HART V. HART
INSURANCE: Annuity beneficiary
2004-SC-000505-DG.pdf
PUBLISHED
REVERSING; ROACH
DATE:  6/15/2006

Appellant Hart (wife of deceased) appeals entry of SJ by the TC for Appellees (adult children of deceased from prior marriage), which held that the deceased had substantially complied with the change of beneficiary requirements under the annuity policy he had purchased years earlier. The deceased’s wife was the original beneficiary, but a few years prior to death had notified his insurance agent that he was having marital problems and was considering changing the beneficiary. The agent sent him the appropriate change forms and, important to the court’s ruling, affixed a handwritten note directing him to "fill in the correct info, sign and return forms." Subsequently, the deceased (a successful Corbin businessman) was shot and killed on the front porch of his home (the court’s opinion makes no mention of any relationship of his death to the annuity policy). Thereafter, Appellee found the change forms in his father’s business office that had been signed and dated by the deceased at the time they had first been sent to him. The forms were mailed to the insurer, who acknowledged receiving the forms but assumed no position on who was entitled to the annuity benefits.

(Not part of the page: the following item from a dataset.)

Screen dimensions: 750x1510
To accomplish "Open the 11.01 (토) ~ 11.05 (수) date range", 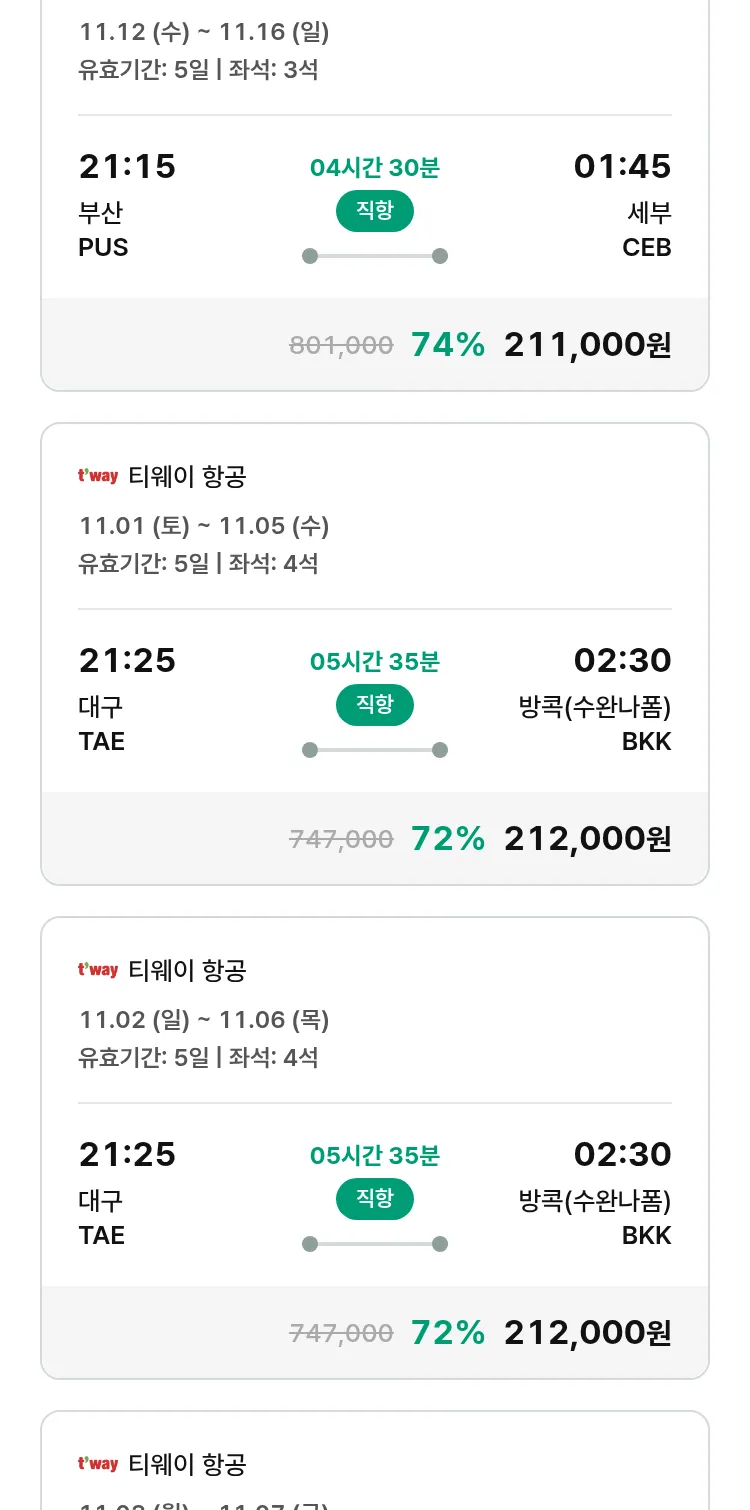I will coord(204,526).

Appellees filed suit in Whitley Circuit Court claiming their father had successfully changed the beneficiary of the policy from his wife to them. TC ruled that the deceased had substantially complied with the insurer’s change of beneficiary requirements, as its contract stated in relevant part, "Upon receipt of notice …, the new [beneficiary] designation will take effect as of the date the notice is signed, whether or not the Annuitant or Contract Owner is alive at the time of receipt of such notice." Appellant appealed the TC’s ruling, which was upheld by the COA on the same grounds.

The Supreme Court acknowledged the above contract provision, but noted that Kentucky law on this subject states that substantial compliance is deemed sufficient only when the insured has done all he could do under the circumstances to effectuate a change in the beneficiary and all that he believed was necessary to accomplish this task. See Hill v. Union Central Life Ins. Co., 513 S.W.2d 808 (Ky. 1974). The SC did not feel that the deceased in this case did all he could do to process the change since he had been advised in writing to sign and date the forms AND return them in the self-addressed stamped envelope provided to him by his agent. Justices Lambert and Graves dissented because they felt that the case should have been submitted to a jury for determination even though the facts were undisputed since reasonable persons to differ on the inferences to be drawn from the facts. 
Chad Kessinger, ed.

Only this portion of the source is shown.